━━━━━ Document section

Central Cariboo Search and Rescue has a new jet boat thanks to a $40,000 infusion of cash from the provincial government.
Chief Rick White said the new boat means CCSAR has “finally” upgraded.
“It’s like going from a four-cylinder car to a Porsche — quite impressive,” White told media Thursday evening as he, captain Don Trim and assistant chief auto-ex Bob Piderman showed off the new boat.
Recalling an incident CCSAR was called to back in the 1990s, White said plane went down in Williams Lake and the crew borrowed a canoe and paddled out to the scene.
“It turned out to be the plane owner’s canoe,” he recalled. “He was about six foot seven inches, 320 pounds, and he said, ‘heh Rick, how are you doing? What were you going to do with that if I was injured?’”
Luckily, they were towed to shore and from that incident CCSAR acquired a 14-foot Zodiac with 25 horse power.
But if they put some people in it, and gear, it doesn’t go much faster than trolling speed.
“You could walk faster,” White quipped. “We’ve had a couple of serious calls last year so it’s great to have the jet boat.”

━━━━━━━━━━
━━━━━ Given records

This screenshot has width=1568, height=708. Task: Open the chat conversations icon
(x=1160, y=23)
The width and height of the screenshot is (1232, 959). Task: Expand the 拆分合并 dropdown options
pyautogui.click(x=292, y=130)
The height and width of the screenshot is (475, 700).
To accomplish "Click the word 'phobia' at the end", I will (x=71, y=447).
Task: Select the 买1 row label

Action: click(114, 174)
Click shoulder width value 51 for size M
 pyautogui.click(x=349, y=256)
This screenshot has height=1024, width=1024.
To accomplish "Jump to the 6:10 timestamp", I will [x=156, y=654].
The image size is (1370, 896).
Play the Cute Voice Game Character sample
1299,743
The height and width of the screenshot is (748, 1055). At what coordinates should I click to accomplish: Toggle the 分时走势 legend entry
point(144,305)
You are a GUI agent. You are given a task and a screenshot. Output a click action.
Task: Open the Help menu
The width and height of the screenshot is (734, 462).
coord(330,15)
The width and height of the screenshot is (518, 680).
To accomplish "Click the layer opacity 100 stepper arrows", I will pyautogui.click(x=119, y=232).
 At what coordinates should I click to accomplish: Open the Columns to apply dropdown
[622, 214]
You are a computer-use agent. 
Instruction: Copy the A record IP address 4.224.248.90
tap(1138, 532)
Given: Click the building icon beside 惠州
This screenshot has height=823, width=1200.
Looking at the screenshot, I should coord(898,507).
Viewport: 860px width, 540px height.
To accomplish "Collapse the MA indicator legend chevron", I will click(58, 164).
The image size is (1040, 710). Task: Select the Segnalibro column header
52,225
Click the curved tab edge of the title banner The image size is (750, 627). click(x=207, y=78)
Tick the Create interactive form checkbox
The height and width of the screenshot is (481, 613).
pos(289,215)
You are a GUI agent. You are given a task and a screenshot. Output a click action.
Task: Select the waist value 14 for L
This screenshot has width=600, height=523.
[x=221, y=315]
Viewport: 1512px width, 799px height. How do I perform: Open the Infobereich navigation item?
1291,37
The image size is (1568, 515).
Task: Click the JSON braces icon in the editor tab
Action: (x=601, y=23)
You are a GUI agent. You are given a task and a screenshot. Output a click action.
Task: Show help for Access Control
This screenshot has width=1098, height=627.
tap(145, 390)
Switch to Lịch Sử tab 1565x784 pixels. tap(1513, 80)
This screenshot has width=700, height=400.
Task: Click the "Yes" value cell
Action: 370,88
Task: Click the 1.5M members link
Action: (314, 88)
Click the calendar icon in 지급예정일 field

━━━━━━━━━━

Task item.
Answer these questions about the search and rescue jet boat article:
1. How much money did the provincial government provide?
2. Who is named as captain?
3. What boat did CCSAR acquire after the 1990s plane incident?

Your response.
1. $40,000
2. Don Trim
3. A 14-foot Zodiac with 25 horse power